Thursday, April 26, 2012

Anne Frank


Yesterday's day of quiet was just what I needed. And it actually wasn't that quiet! Jim & Karla dropped by to pick up their bags, which you may remember they left with us for safekeeping a month ago. We had tea and talked about their travels through Europe via bus and train, which sounded like one heck of an adventure. Then I talked to my mom via Skype for an hour or so, and was happy to learn that her doctor proclaimed her the healthiest 74-year-old he'd seen that day! And I went grocery shopping, cleaned house and sat for a while.

I'm working my way through Anne Frank's diary. Apparently there have been a few different editions of the diary -- Anne Frank herself re-edited her original diary while still in hiding, adding to and deleting some earlier entires. Her father further edited it after the war, prior to its original publication. A new "critical edition" published in 1980 after his death restored much of the material he'd edited out, and then a few more stray pages were discovered, so those were added. All this explains why this "definitive edition" of the diary, which I bought when Dave and I visited the Anne Frank House in Amsterdam, is longer than I remember from childhood.

She's an engaging writer, and having visited her secret annex, I can envision the rooms as she describes them. At heart, though, she's still a young teenager, obsessed with all the personal dramas and conflicts of that age. You should hear her carry on about her mother -- good grief. Some things never change!

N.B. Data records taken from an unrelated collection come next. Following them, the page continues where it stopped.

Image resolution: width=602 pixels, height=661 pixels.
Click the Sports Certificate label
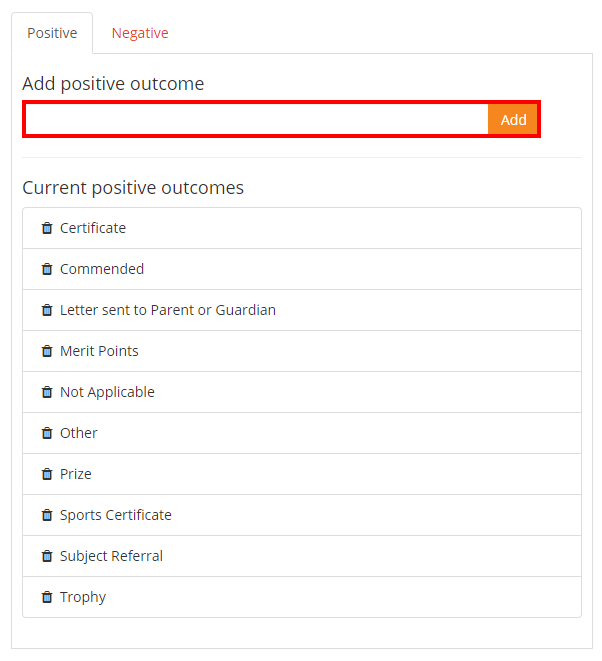(116, 515)
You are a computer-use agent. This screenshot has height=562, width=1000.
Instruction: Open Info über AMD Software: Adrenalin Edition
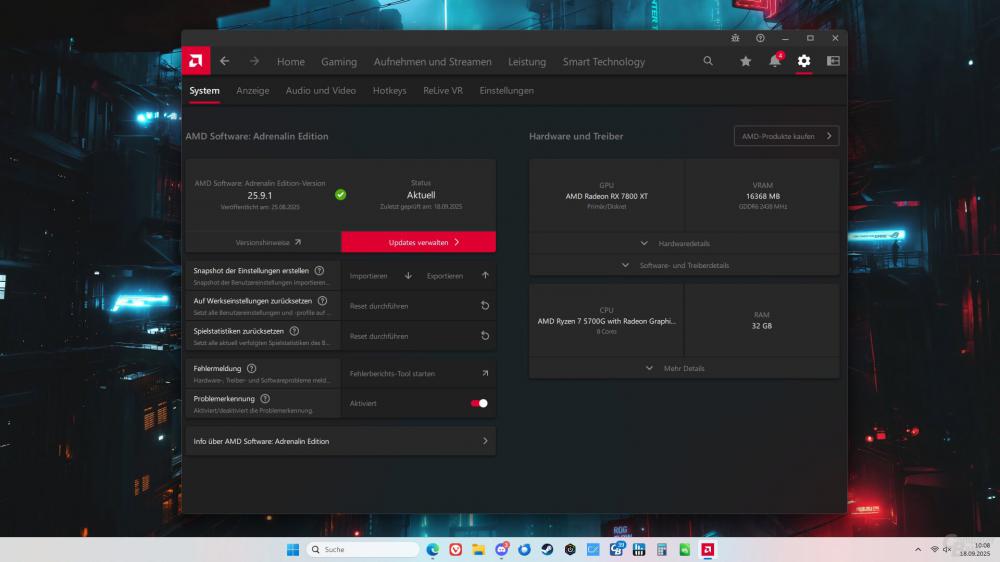pyautogui.click(x=340, y=441)
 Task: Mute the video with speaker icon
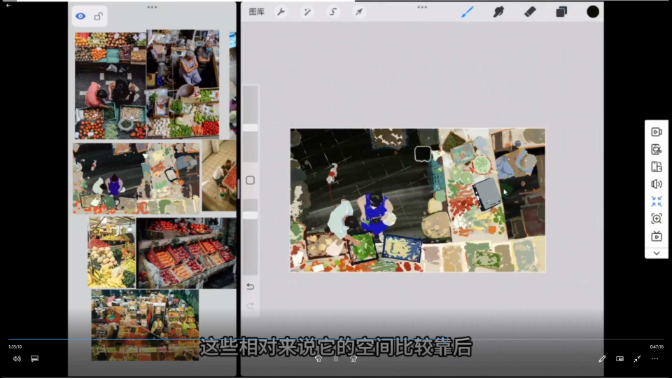tap(17, 359)
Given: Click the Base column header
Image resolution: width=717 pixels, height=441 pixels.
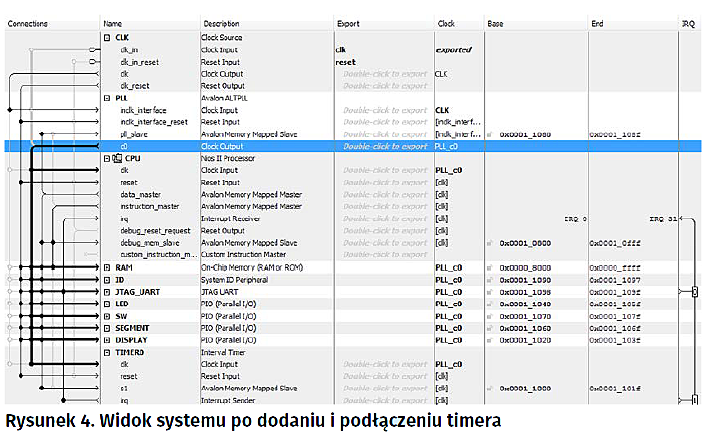Looking at the screenshot, I should [496, 22].
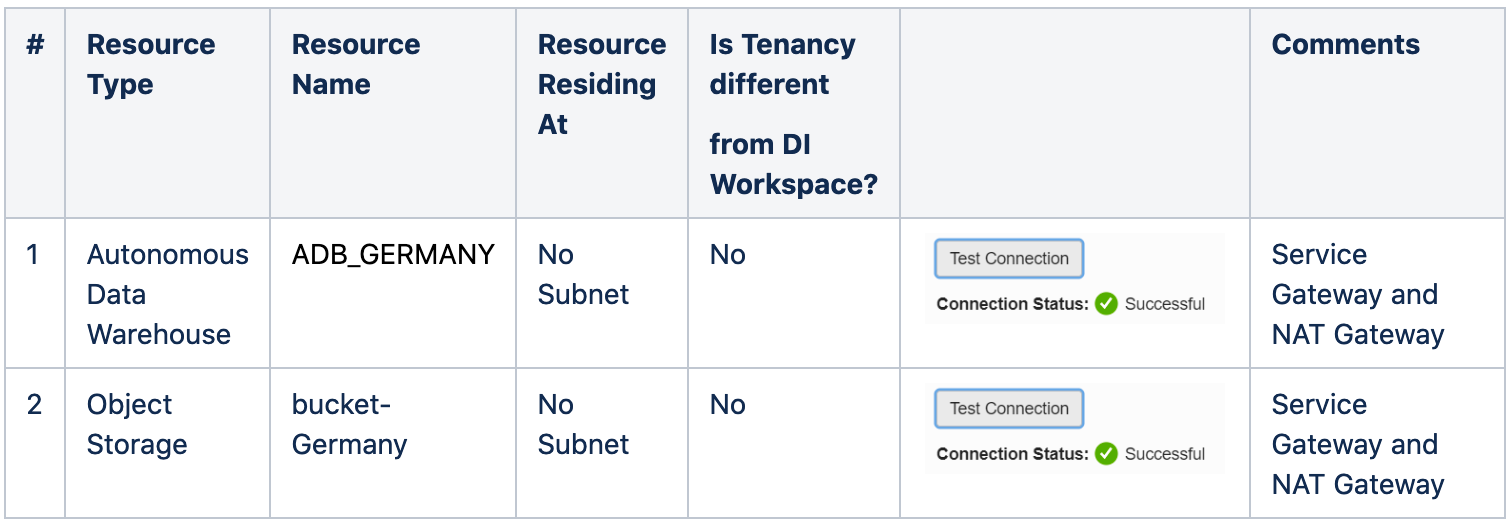Click Test Connection button for ADB_GERMANY row
The image size is (1512, 522).
[1009, 258]
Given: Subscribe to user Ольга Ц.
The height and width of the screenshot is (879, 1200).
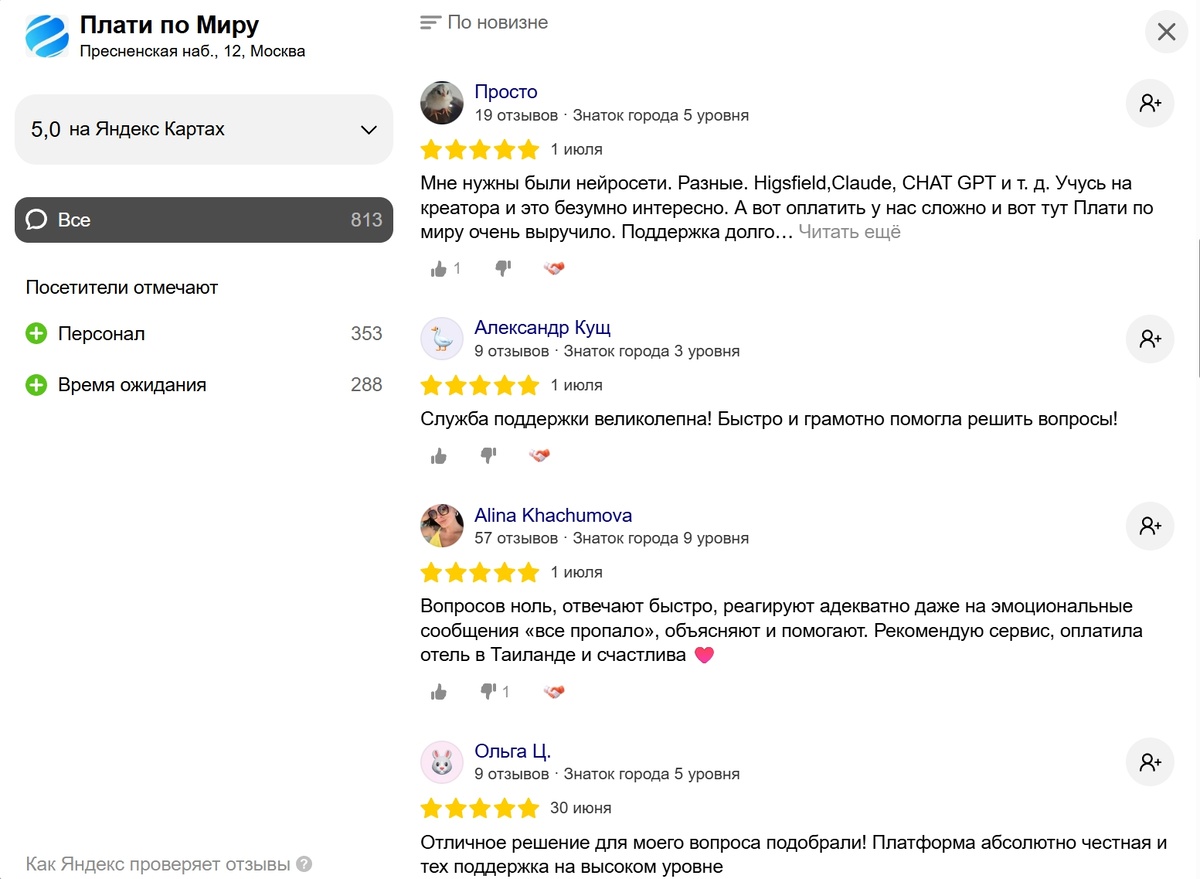Looking at the screenshot, I should pyautogui.click(x=1150, y=762).
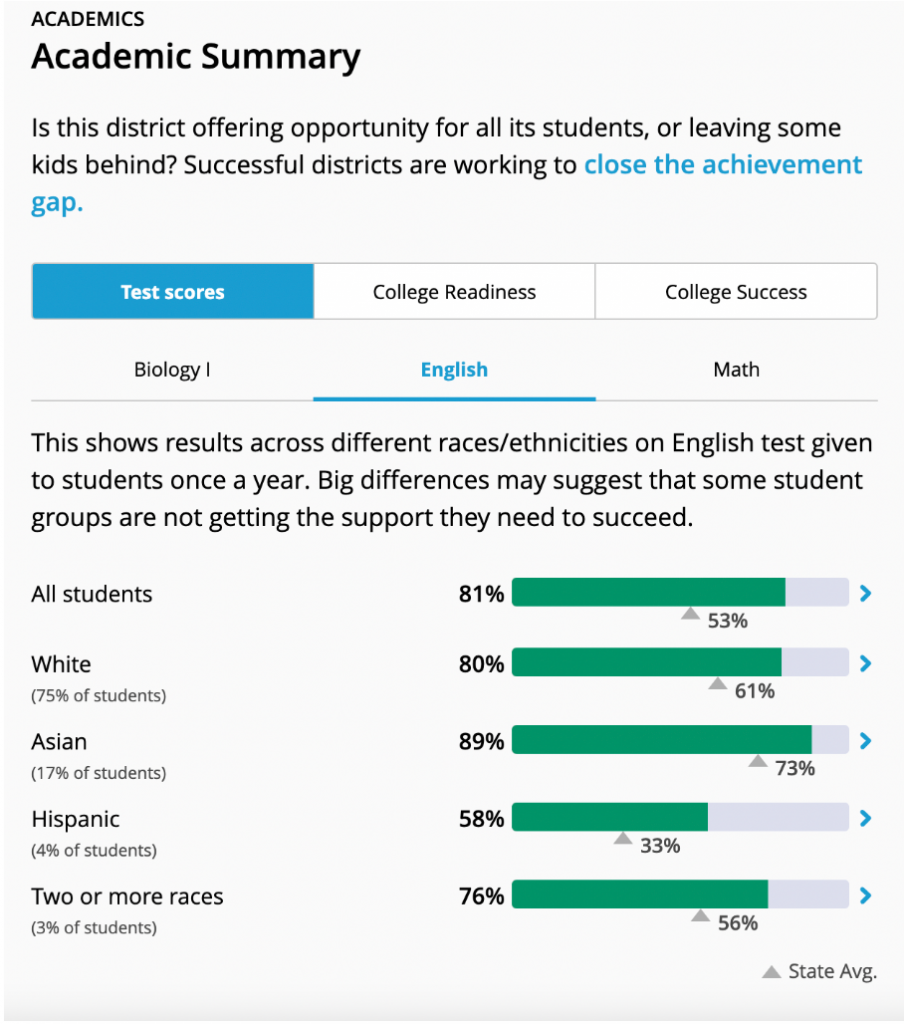The height and width of the screenshot is (1024, 904).
Task: Click the 56% state average triangle marker
Action: (x=700, y=916)
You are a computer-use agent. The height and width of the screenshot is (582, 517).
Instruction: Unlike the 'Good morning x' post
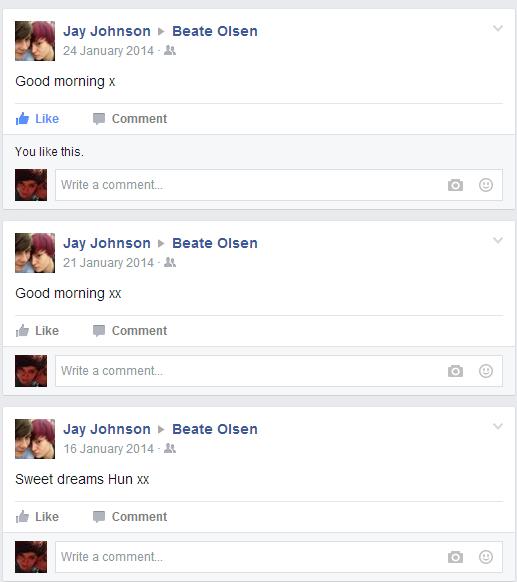coord(37,119)
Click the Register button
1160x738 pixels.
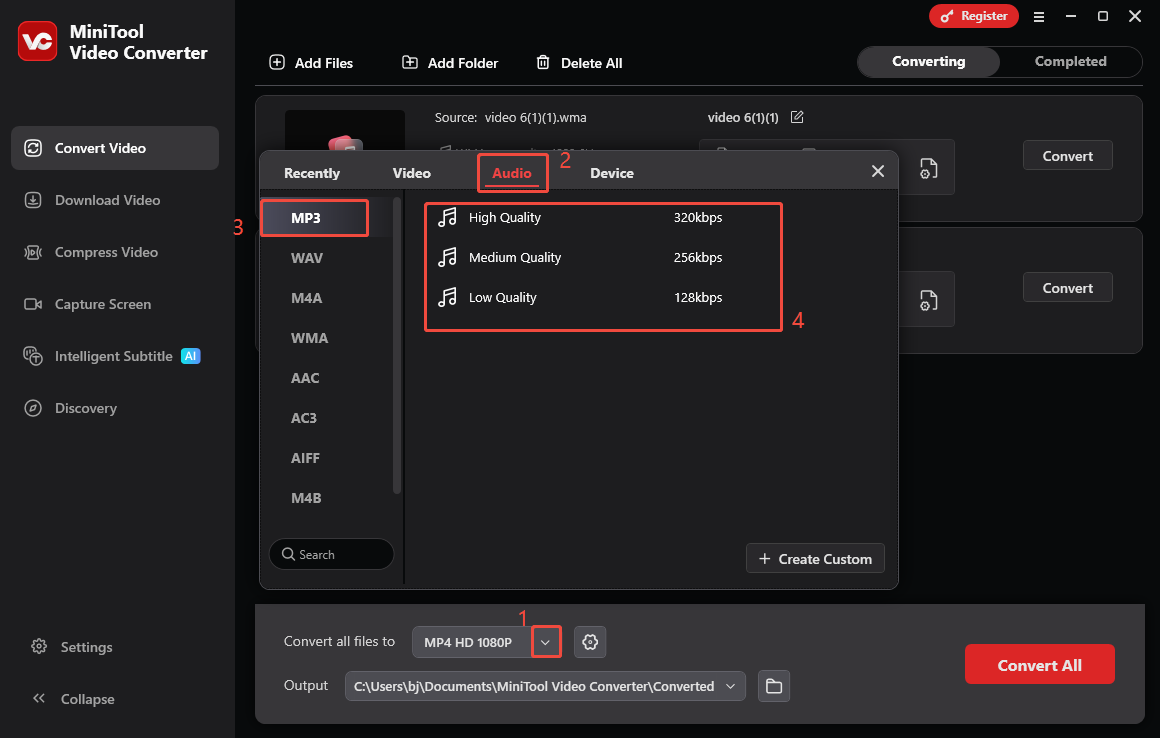(x=973, y=16)
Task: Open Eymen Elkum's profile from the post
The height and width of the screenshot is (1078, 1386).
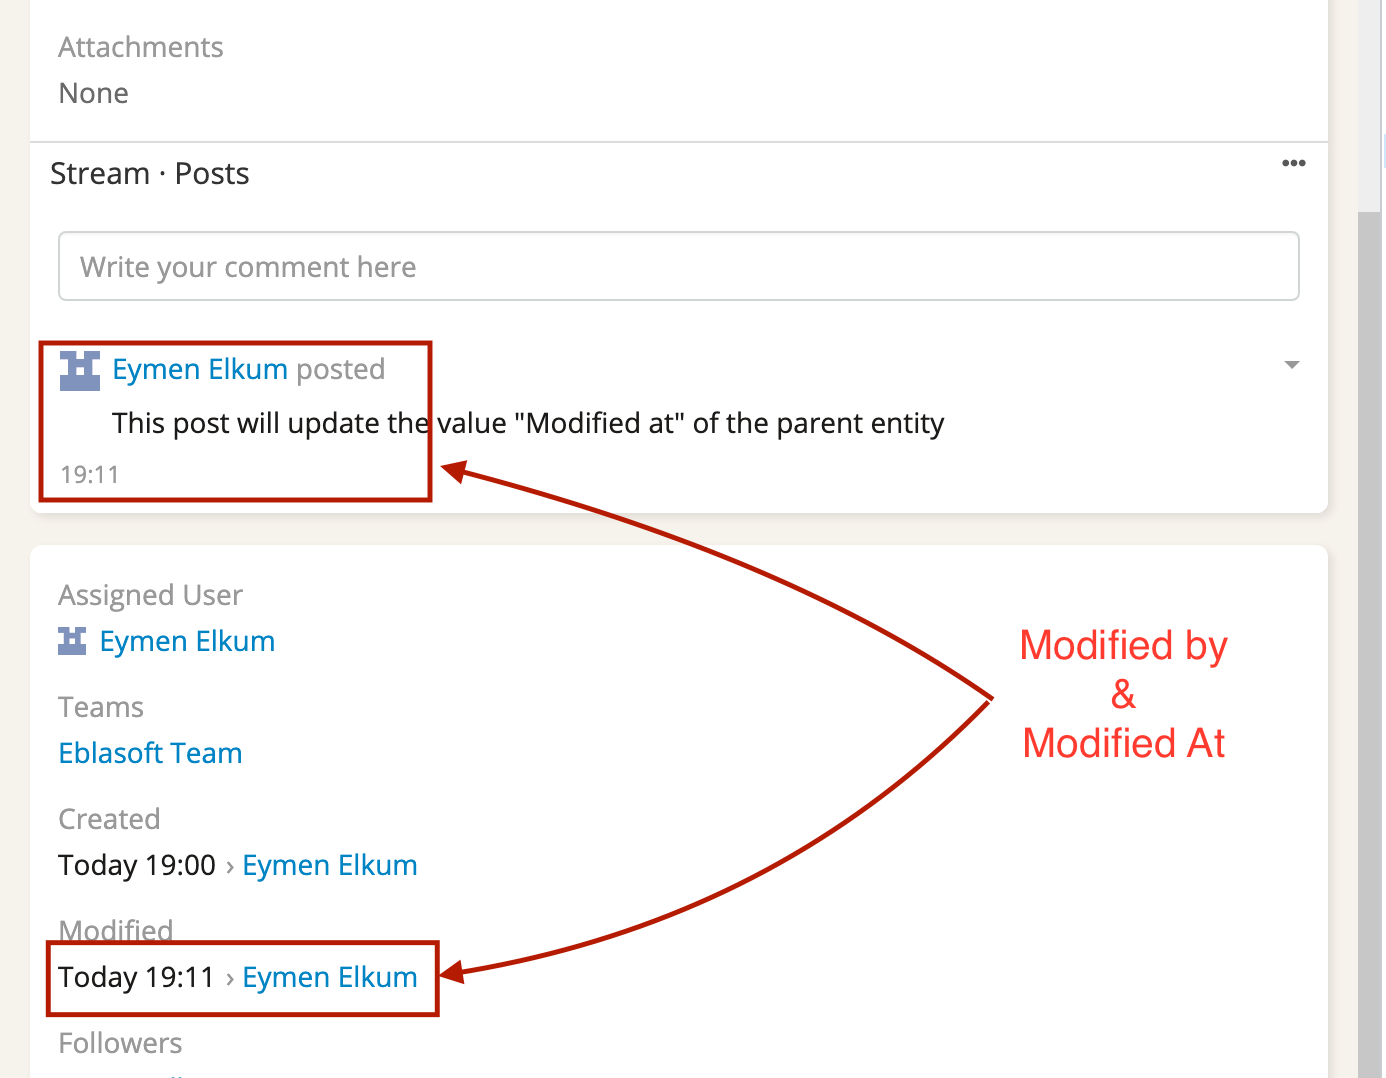Action: pos(200,369)
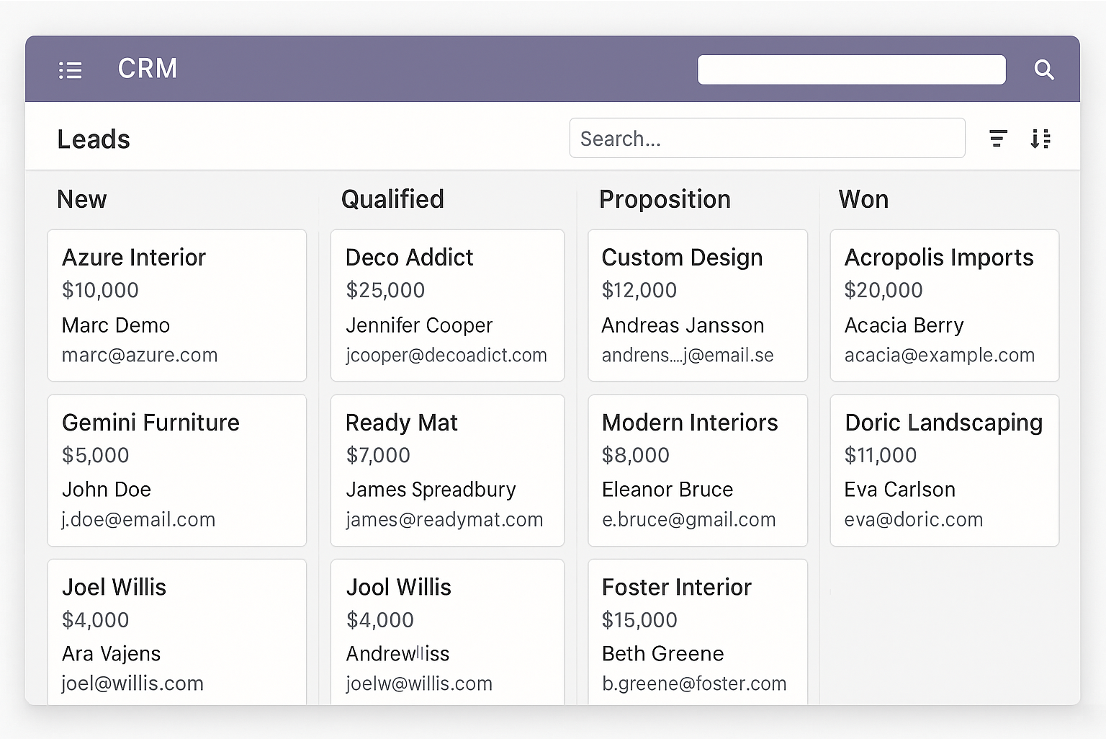Screen dimensions: 1106x740
Task: Click into the Leads Search... field
Action: coord(766,139)
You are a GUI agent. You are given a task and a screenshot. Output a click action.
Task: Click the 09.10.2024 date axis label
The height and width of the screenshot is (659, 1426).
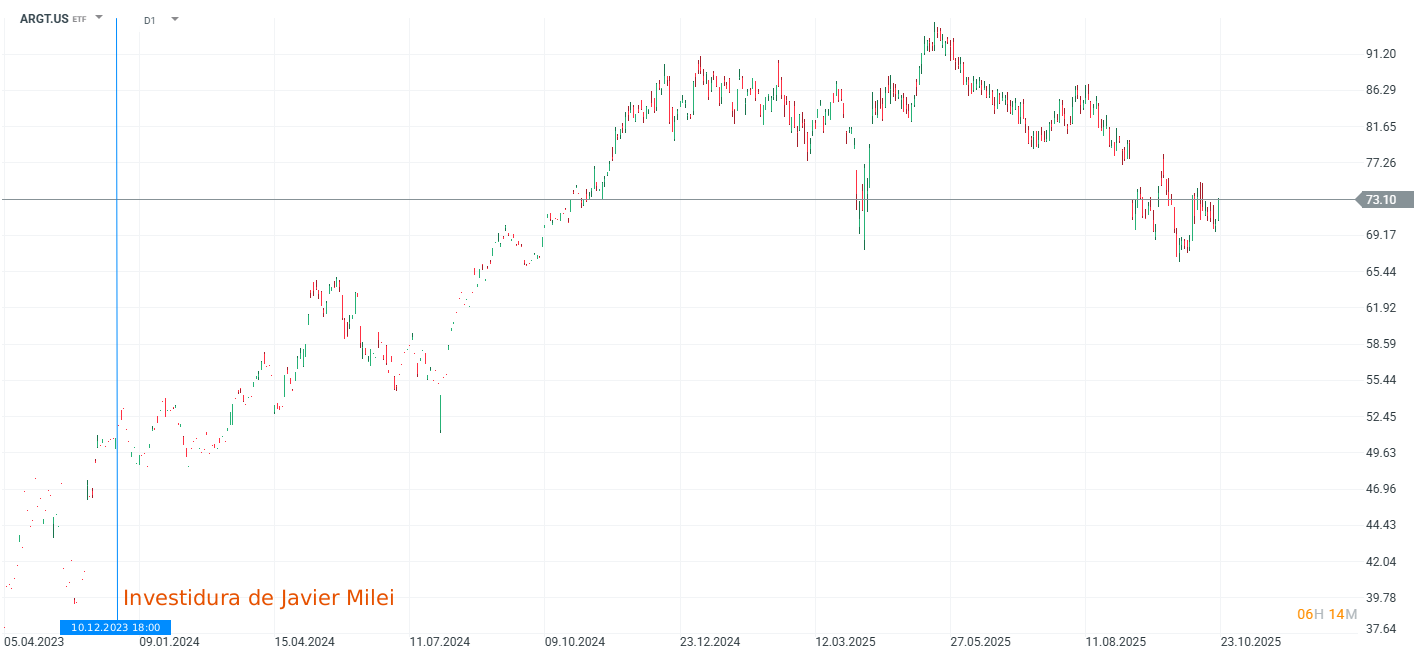574,640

(Photo: Pedestrians on the South Bank, Monday.)

4 comments:

The Bug said...

I cringe when I read the few random journal entries I wrote as a teenager - boy was I self-absorbed & whiny! Of course, she had MUCH more reason to be self-absorbed than I did, but she was writing from the same unformed place that I did. She was a lot better at it than me though :)

Steve Reed said...

Oh, absolutely. I too think of my own teenage diaries and how I carried on about things. That's what's so effective about Anne Frank -- she is us, and we are her.

Elizabeth said...

I haven't read Anne Frank in a million years -- I think I still have my childhood copy, though -- don't know what edition that might have been.

Ms.M said...

Reading your review of AFD made me laugh. I am now glad I read it as an adolescent.